Quand un représentant de la direction générale « Concurrence » de la Commission européenne rencontre lors du premier congrès de notaires européens, un juge du Tribunal de première instance de l’Union européenne, que se passe-t-il ? Ils parlent de concurrence, de notaires… et de l’arrêt Wouters.

 

« Restez sur le droit chemin ! », tel est le message qu’a tenté de faire passer (comprendre ?) Paolo Mengozzi, Juge du Tribunal de première instance de l’Union européenne, lors du premier congrès des notaires de l’Union européenne. Étrange, direz-vous, qu’un juge requiert à un auditoire de notaires européens, – réunis pour la première fois dans la ville qui a fait naître l’Europe le 25 mars 1957 !- de se préoccuper du droit ! Pas si surprenant que cela en réalité, car la quasi-intégralité du discours de Paolo Mengozzi s’adressait davantage à Sandra de Waele, de la direction générale « Concurrence » à la Commission européenne, qu’aux notaires dans la salle. Il est vrai que, quelques instants plus tôt, la représentante de la Commission européenne était intervenue sur la fonction notariale et la concurrence, expliquant que « la commission ne préconise pas une déréglementation sauvage, mais au contraire une réglementation plus efficace dans l’intérêt général légitime ». Après avoir exposé que, certes, les notaires avaient soulevé divers arguments pour convaincre la Commission que les jeux de la concurrence et la directive Bolkenstein ne peuvent s’appliquer au notariat, Sandra de Waele a invité les notaires européens à se livrer à « une réflexion critique sur le rôle de la profession notariale », argumentant que le marché a changé et que les notariats doivent accepter les règles du jeu actuel ! De quoi laisser sans voix l’assistance… Enfin, après avoir constaté que certains services, fournis traditionnellement par les notaires, étaient délaissés, elle a expliqué que le notaire interroge ou utilise divers registres (Registres du commerce et des sociétés, Conservations des Hypothèques…) dont l’accès ne doit pas forcément nécessiter le recours à un professionnel de haute valeur et qu’un notaire intervient dans plusieurs domaines du droit pour lesquels le consommateur peut parfaitement faire appel à d’autres professionnels. Et de rappeler à ce propos que les agents immobiliers savent conclure des actes de vente et réaliser des expertises ou, encore, que les banquiers savent parfaitement rédiger des actes de prêt…

 

Arrêt Wouters

La salle n’a pas eu à réagir, son défenseur était sur l’estrade. C’est avec force et conviction que le juge Paolo Mengozzi, qui suit de près la démarche du notariat, a expliqué qu’il faut être attentif aux exigences économiques et donc aux règles de la concurrence mais que le dialogue avec les professionnels doit être pris en compte, et qu’il convient d’appréhender les diverses caractéristiques des professions concernées et les normes applicables dans chaque pays membre !
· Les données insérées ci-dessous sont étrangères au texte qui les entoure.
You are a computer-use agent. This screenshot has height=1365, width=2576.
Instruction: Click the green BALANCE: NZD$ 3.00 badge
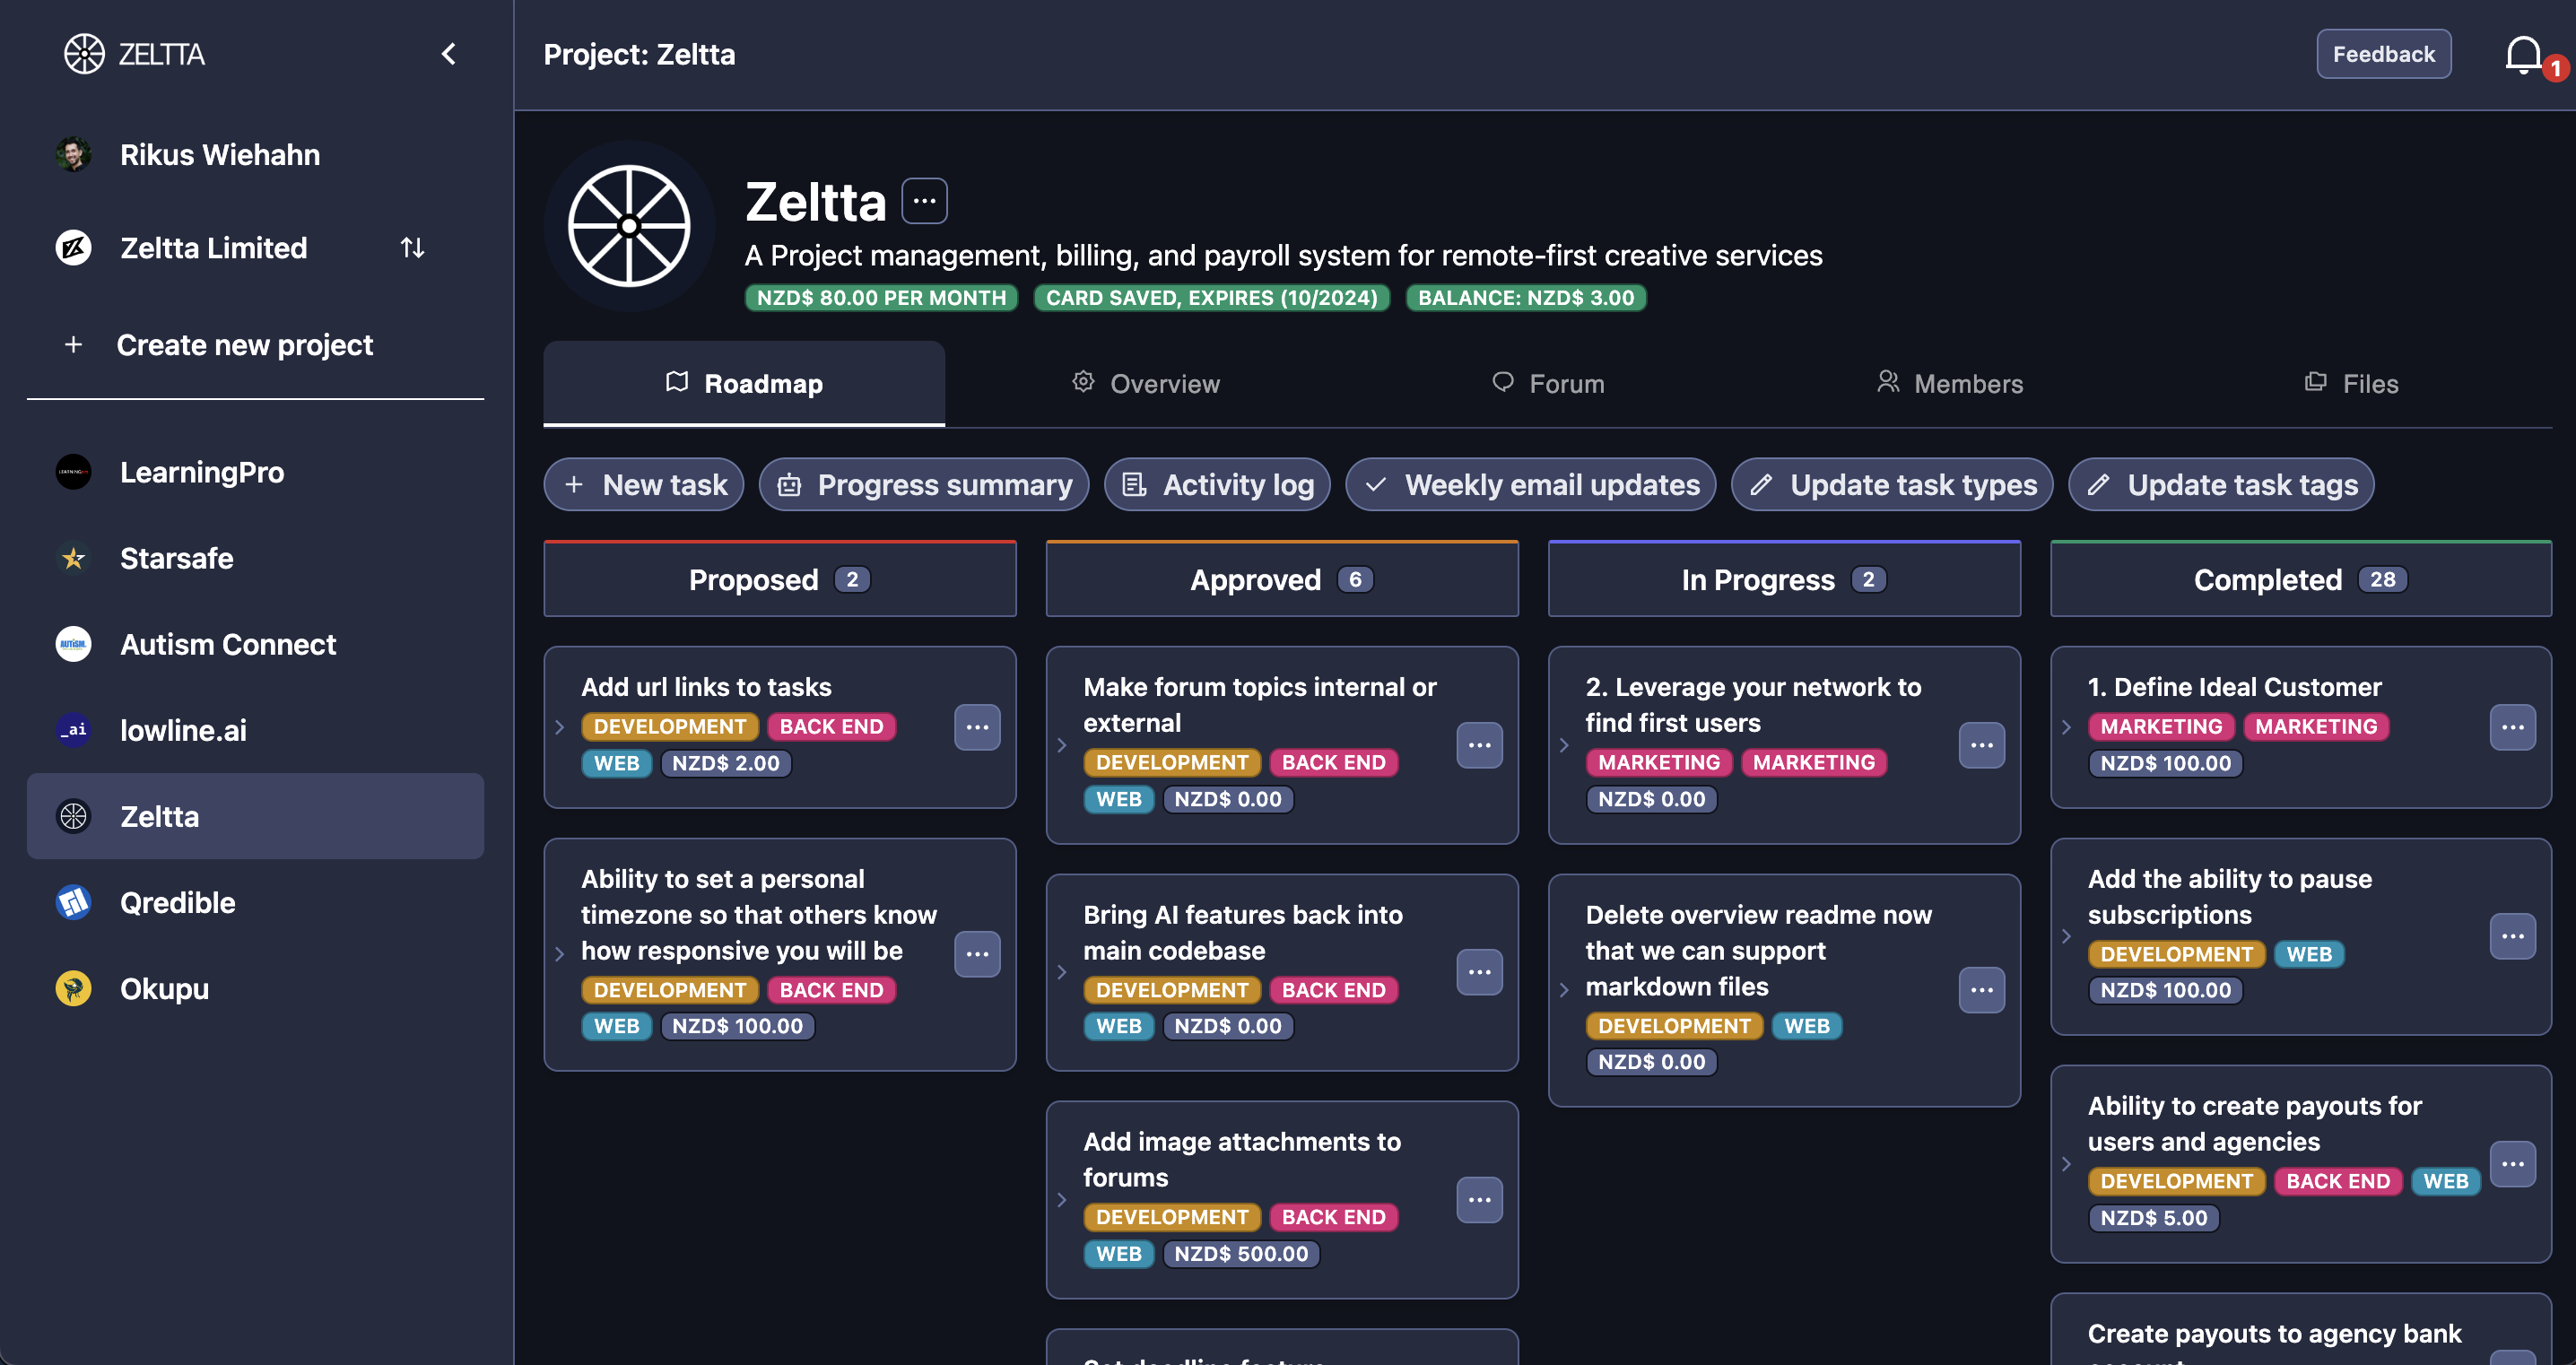1525,298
Il a notamment repris l’arrêt Wouters (1), celui par lequel le « mal est arrivé », pour articuler son argumentaire qui tient en 6 points :

- La Commission a fait une application générale de conclusions qui ne s’appliquent qu’à un cas donné dans un pays donné et en a tiré des arguments économiques en ignorant le droit ;

- Il est impossible d’ignorer le droit ;

- Il n’existe pas de loi communautaire permettant, dans l’Union européenne, d’appliquer la décision rendue à l’ensemble des pays membres ;

- En l’absence de loi ou de réglementation, il n’appartient pas à la Commission européenne de décider d’une question de droit ; et que,

- Ce rôle appartient aux tribunaux et qu’il y a lieu de respecter le droit positif ;

- La Commission européenne s’est permise d’appliquer à toutes les professions une disposition prise pour un ordre professionnel particulier dans un cas particulier et précis. Durant toute cette intervention, Sandra de Waele a pris des notes…

 

1. Le 19 février 2002, la Cour de justice des Communautés européennes rendait un arrêt (J.C.J. WOUTERS ET AUTRES – C-309/99 qui concernait la possibilité pour des avocats exerçant aux Pays Bas de nouer une collaboration intégrée avec des experts-comptables) qui décidait, notamment, que la prohibition d’une telle collaboration intégrée produit des effets restrictifs de la concurrence sur le marché néerlandais des services juridiques.